(What to produce): Copy, word for word, the part of the material below that begins with the line containing "Where should I" and runs to the end of the material. Leave the pictures out.

------------------------

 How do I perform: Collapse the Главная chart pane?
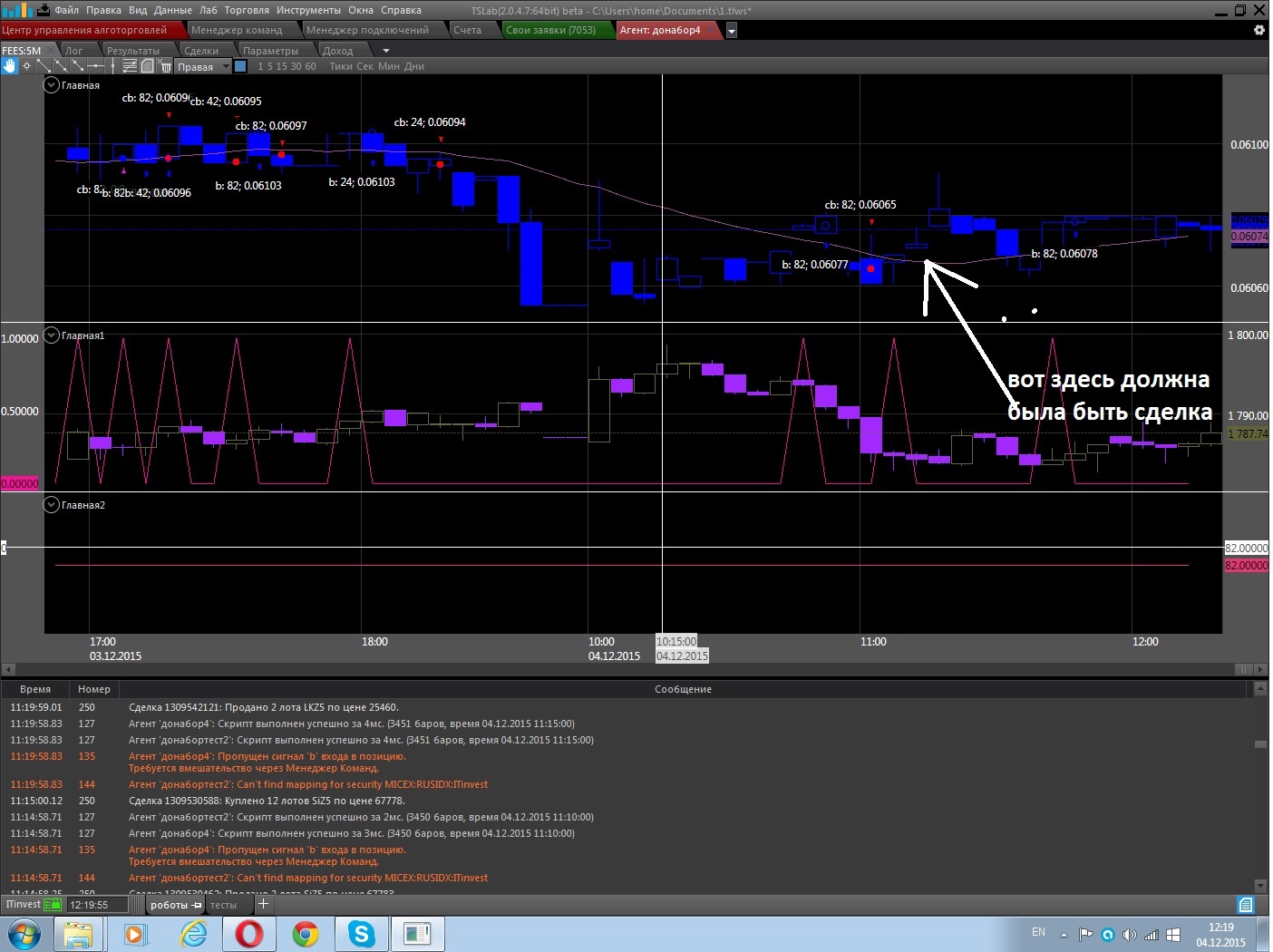(x=52, y=85)
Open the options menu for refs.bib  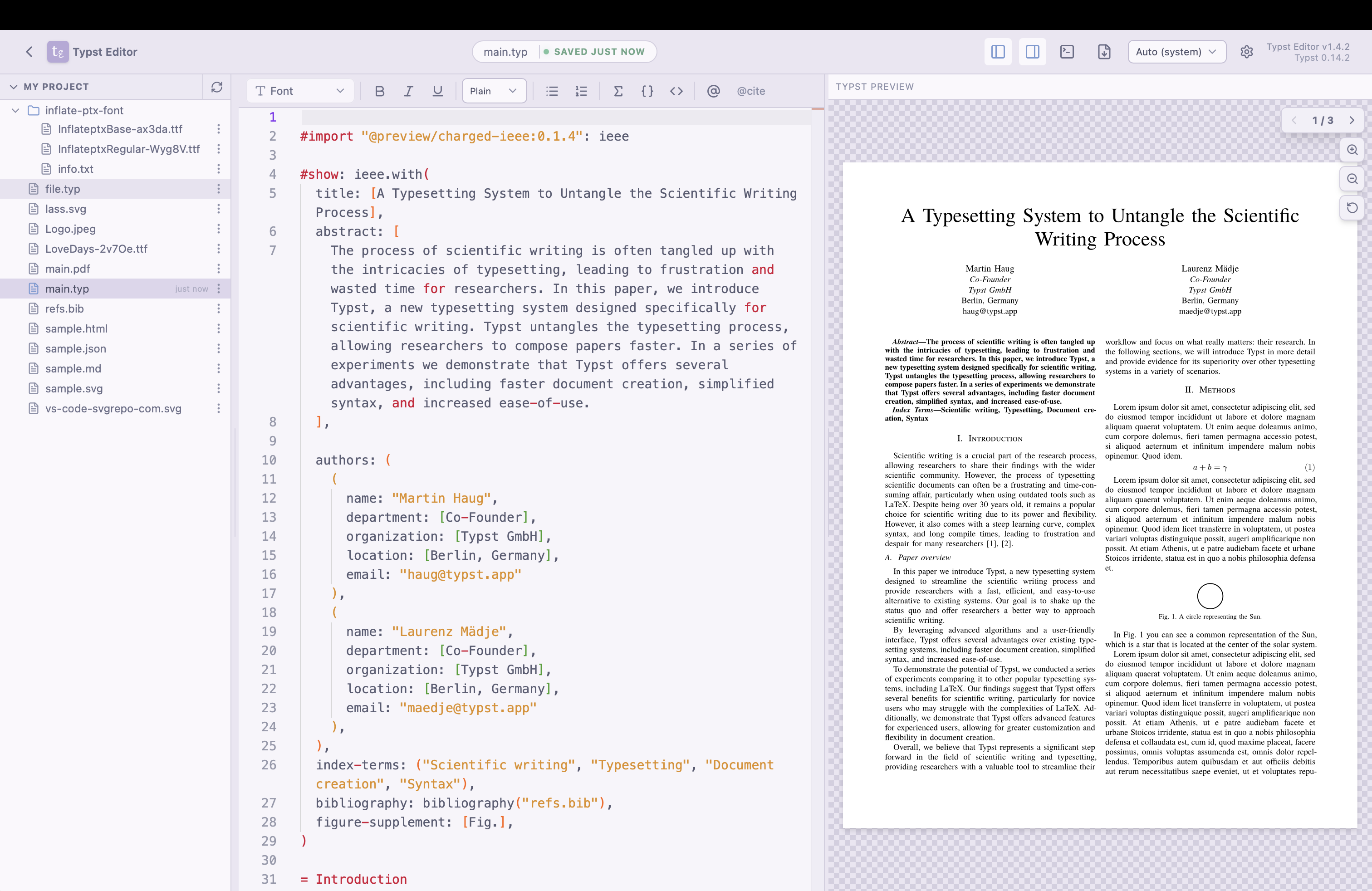tap(219, 308)
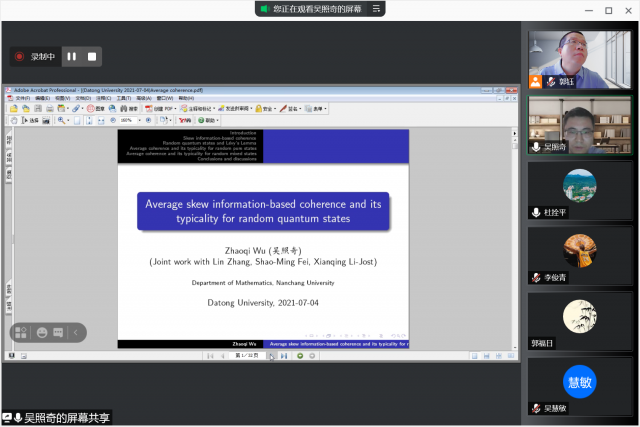This screenshot has width=640, height=427.
Task: Click the 录制中 recording indicator
Action: point(34,57)
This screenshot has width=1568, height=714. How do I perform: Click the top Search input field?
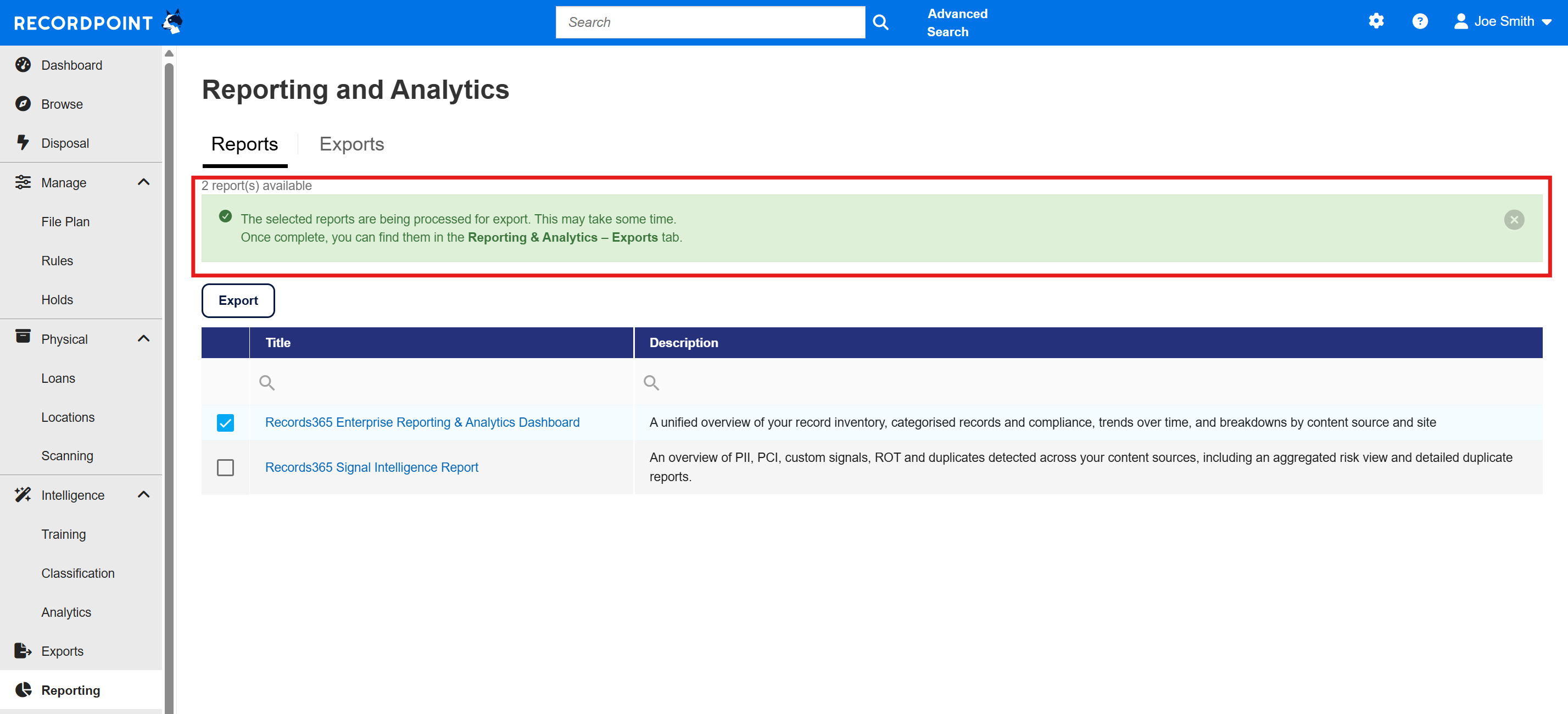point(710,23)
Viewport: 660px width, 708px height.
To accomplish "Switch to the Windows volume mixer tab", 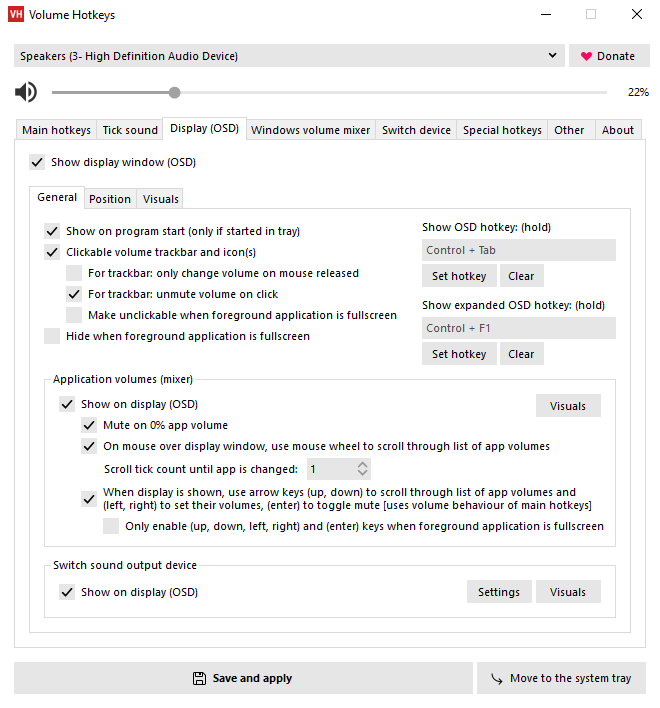I will pyautogui.click(x=310, y=130).
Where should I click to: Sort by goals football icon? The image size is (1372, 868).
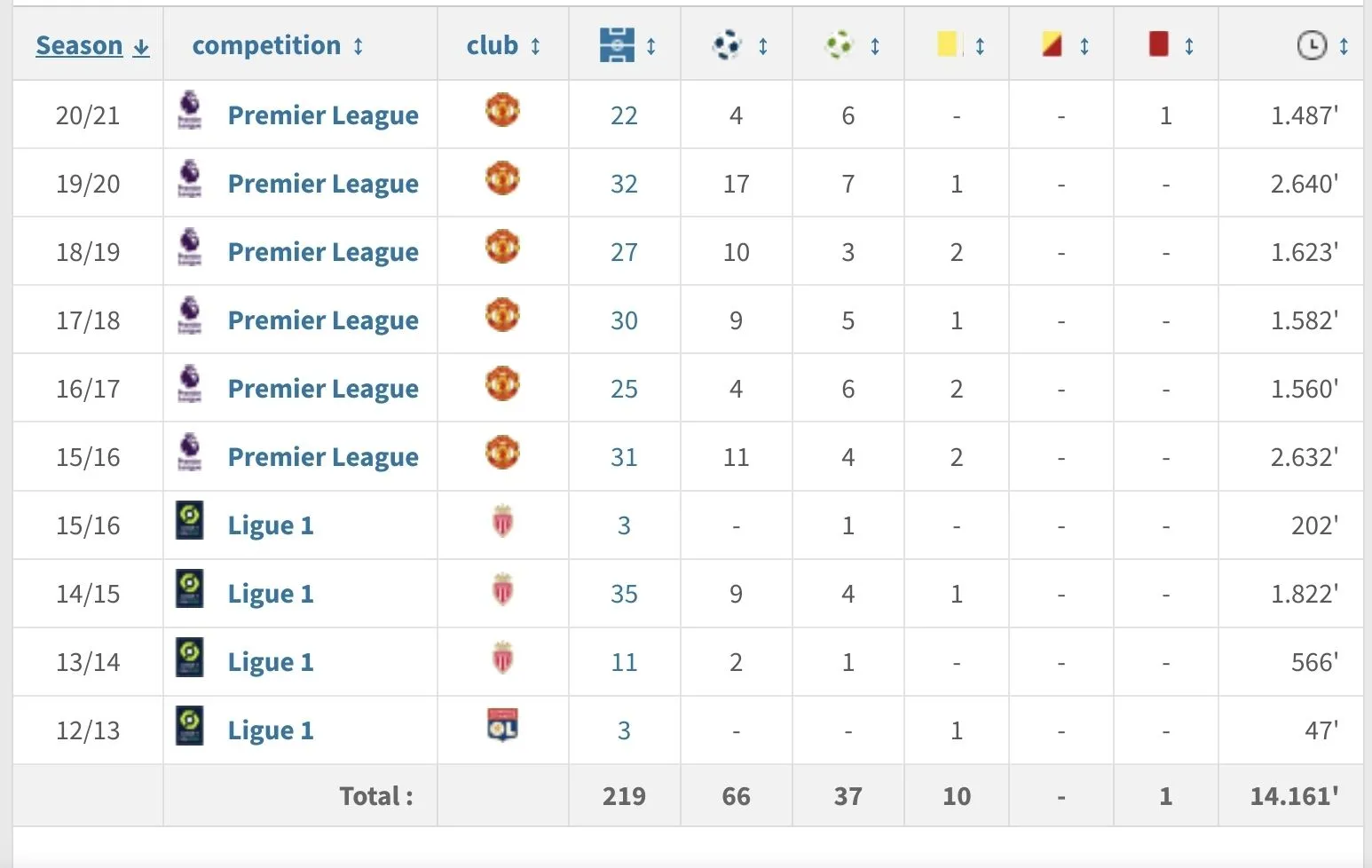coord(727,45)
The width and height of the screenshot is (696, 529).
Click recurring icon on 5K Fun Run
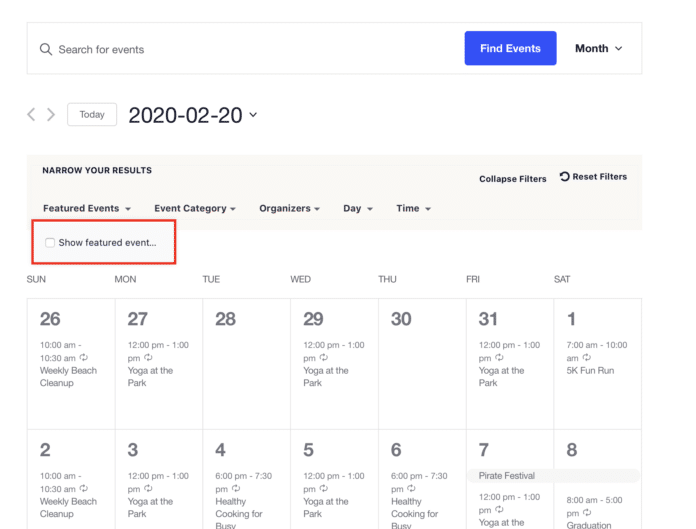(587, 357)
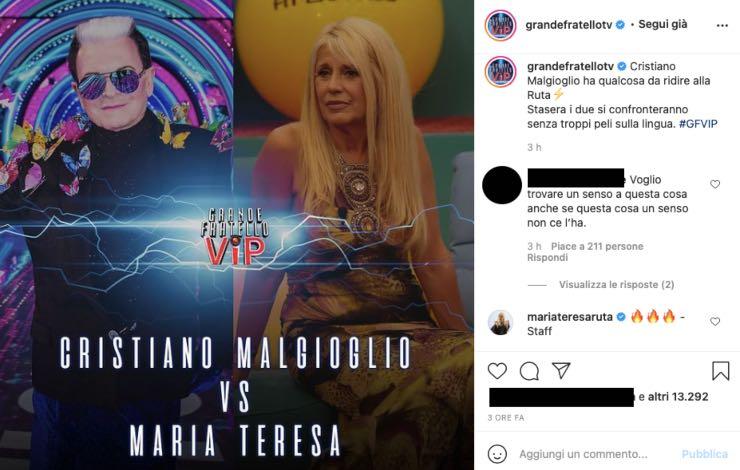Toggle the 'Segui già' following status
The width and height of the screenshot is (740, 470).
pos(663,25)
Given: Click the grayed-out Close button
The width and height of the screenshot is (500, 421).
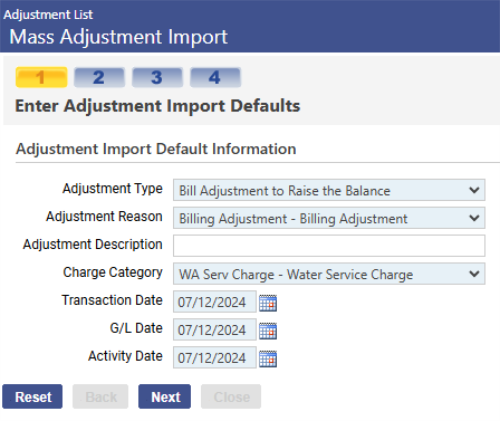Looking at the screenshot, I should coord(231,396).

------------------------

(Task solution):
Where should I click to: Sort by goals football icon? The image size is (1372, 868).
coord(727,45)
The width and height of the screenshot is (696, 529).
Click recurring icon on 5K Fun Run
(587, 357)
Toggle the 'Segui già' following status
The width and height of the screenshot is (740, 470).
pos(663,25)
Given: Click the grayed-out Close button
The width and height of the screenshot is (500, 421).
Looking at the screenshot, I should coord(231,396).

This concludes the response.